L’ACC souligne les problèmes commerciaux qui affectent les transporteurs avant la révision de l’ACEUM en 2026

L’Alliance canadienne du camionnage (ACC) a souligné que les verdicts nucléaires aux États-Unis, l’augmentation des vols de marchandises et les barrières commerciales limitant la croissance des flottes canadiennes au Mexique sont les principaux défis commerciaux à prendre en compte lors des consultations initiales pour la prochaine révision de l’Accord Canada-États-Unis-Mexique (ACEUM) en 2026.

Les recommandations de l’ACC répondent également à des préoccupations de longue date qui ont affecté l’efficacité transfrontalière, telles que la nécessité d’inspections douanières conjointes, d’un processus permanent de transit pour les transporteurs canadiens aux États-Unis et d’un traitement simplifié des visas pour les chauffeurs canadiens.

L’ACEUM, qui est entré en vigueur en 2020, comporte une disposition d’extinction convenue permettant à toutes les parties de réexaminer mutuellement l’accord en 2026. Cette disposition a été formalisée dans le cadre des renégociations de l’Accord de libre-échange nord-américain (ALENA) qui ont débuté en 2018.

(Photo : iStock)

«Si nous voulons que le commerce entre nos pays se développe, nos gouvernements doivent s’assurer que les politiques n’entravent pas ou n’ont pas d’impact négatif sur la circulation des marchandises. En d’autres termes, si le fret et les camions qui transportent les marchandises à travers la frontière ne peuvent pas circuler efficacement, la valeur du commerce de l’ACEUM est considérablement réduite au détriment de toutes les parties», a déclaré Lak Shoan, directeur des politiques et des programmes de sensibilisation de l’industrie de l’ACC, dans un communiqué de presse.

Face aux inquiétudes croissantes suscitées par le protectionnisme à l’heure où une nouvelle administration américaine entre en fonction, l’ACC reste optimiste, rappelant les progrès accomplis lors des précédentes négociations sur des questions telles que les mouvements de remorques vides.

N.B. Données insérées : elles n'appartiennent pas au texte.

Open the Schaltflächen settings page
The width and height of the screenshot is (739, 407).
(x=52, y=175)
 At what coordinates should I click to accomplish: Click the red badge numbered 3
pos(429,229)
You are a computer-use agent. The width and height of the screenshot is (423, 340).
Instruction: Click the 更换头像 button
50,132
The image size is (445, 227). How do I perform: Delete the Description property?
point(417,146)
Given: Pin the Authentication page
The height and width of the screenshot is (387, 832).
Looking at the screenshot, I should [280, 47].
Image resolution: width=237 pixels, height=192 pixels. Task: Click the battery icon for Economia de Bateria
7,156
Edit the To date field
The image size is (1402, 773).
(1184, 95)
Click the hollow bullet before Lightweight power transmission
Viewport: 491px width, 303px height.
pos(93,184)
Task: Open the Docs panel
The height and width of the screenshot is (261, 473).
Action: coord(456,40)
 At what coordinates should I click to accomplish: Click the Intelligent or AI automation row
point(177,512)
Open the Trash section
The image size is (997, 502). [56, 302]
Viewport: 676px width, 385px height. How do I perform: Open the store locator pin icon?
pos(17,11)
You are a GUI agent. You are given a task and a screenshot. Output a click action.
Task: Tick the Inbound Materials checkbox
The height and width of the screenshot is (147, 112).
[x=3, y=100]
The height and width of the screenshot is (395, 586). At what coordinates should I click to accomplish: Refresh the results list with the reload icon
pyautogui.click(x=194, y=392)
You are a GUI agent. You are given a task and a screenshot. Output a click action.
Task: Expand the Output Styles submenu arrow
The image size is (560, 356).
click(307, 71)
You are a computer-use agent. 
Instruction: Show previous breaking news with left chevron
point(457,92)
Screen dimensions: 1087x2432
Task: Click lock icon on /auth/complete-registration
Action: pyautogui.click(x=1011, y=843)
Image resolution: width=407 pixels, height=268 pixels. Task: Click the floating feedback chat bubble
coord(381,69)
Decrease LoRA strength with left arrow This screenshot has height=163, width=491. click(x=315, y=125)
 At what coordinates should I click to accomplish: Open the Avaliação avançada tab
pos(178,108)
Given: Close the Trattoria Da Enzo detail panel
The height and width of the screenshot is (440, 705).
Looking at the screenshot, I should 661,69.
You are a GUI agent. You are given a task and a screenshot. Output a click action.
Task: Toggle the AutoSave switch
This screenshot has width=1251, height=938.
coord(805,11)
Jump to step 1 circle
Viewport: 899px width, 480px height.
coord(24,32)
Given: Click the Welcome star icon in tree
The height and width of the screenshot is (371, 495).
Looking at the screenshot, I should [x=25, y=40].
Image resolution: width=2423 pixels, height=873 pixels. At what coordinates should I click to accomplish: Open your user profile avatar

«Bien que la renégociation de l’ALENA ait été litigieuse à certains moments, le président Trump était signataire du même accord ACEUM dont les trois parties continuent de bénéficier aujourd’hui», a affirmé Stephen Laskowski, président de l’ACC, dans un communiqué. «Le fait que l’ACC ait constaté des progrès sur les questions bilatérales relatives au camionnage, y compris les mouvements de remorques vides au cours de cette période, devrait indiquer un certain optimisme concernant certaines des questions bilatérales de longue date impliquant notre secteur.»

À l’approche du processus d’examen officiel, l’ACC indique qu’elle continuera à travailler avec les transporteurs, l’ambassade du Canada à Washington et les groupes de camionneurs aux États-Unis et au Mexique afin de s’assurer que le commerce nord-américain se déroule efficacement.